Monastery information
- Other names: Dormition of Theotokos Kroustalenia Monastery
- Established: 1241
- Dedicated to: Dormition of Theotokos
- Celebration date: August 15
- Diocese: Metropolis of Petra and Heronissos

Site
- Location: Saint Konstantinos, Lasithi, Crete
- Country: Greece
- Coordinates: 35°10′46″N 25°30′11″E﻿ / ﻿35.17944°N 25.50306°E

= Kroustalenia Monastery =

Monastery in Greece

The Kroustalenia Monastery (Greek: Μονή Κρουσταλλένιας) is an Orthodox monastery located in the Community of Saint Konstantinos of the Municipality of Oropedio Lasithi, in eastern Crete, near the village of Saint Konstantinos. It is dedicated to the Dormition of the Virgin. It is 41 km from Agios Nikolaos. The monastery is built on a small mound on the Lasithi plateau.

==Historical facts==
It is not known when the monastery was founded exactly. Vasileios Psilakis reported that revolutionaries gathered in the monastery in 1272 to pray before the Lasithi plateau became a base for the revolution. Nikos Psilakis states that this information implies that the monastery existed from the second Byzantine period. The old agiothyrido of the monastery is dated 1241. However, the Venetians, in the context of suppressing revolutions, prohibited access to the plateau from 1293 to 1543, with severe penalties for violators, even death.
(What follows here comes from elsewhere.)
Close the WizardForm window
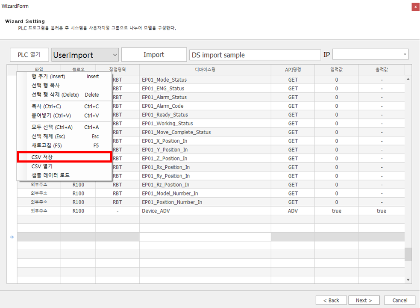(x=415, y=7)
With the resettlement of the population in the 16th century, the nuns Palantia and Theokliti, from the Peloponnese, arrived on the plateau. The nun Palantia, from the monastery of Panagia tou Spileio, founded the monastery of Krustallenia, while the nun Theokliti founded the monastery of Saint Pelagia, of which only the temple is now preserved. After the conquest of Crete by the Ottomans, male monks settled in the monastery. During the Ottoman years, the monastery became a meeting place for the captains of the area. It was also a place of hospitality for foreigners, such as the traveler Siber in 1817.

During the revolution of 1821, the monastery was looted and set on fire by the Turkish-Egyptian troops in January 1823. In 1834, A. Frabreguettes visited the monastery, which, he notes, had not yet been restored. During the revolution of 1866, the monastery was the seat of the Revolutionary Committee of the Eastern Provinces and had ammunition depots. So during the Battle of Lasithi (May 20–30, 1867) the monastery was destroyed again by the Ottoman forces. After the revolution, most of the buildings of the monastery were built from scratch.

A school operated in the monastery from the middle of the 19th century until 1926.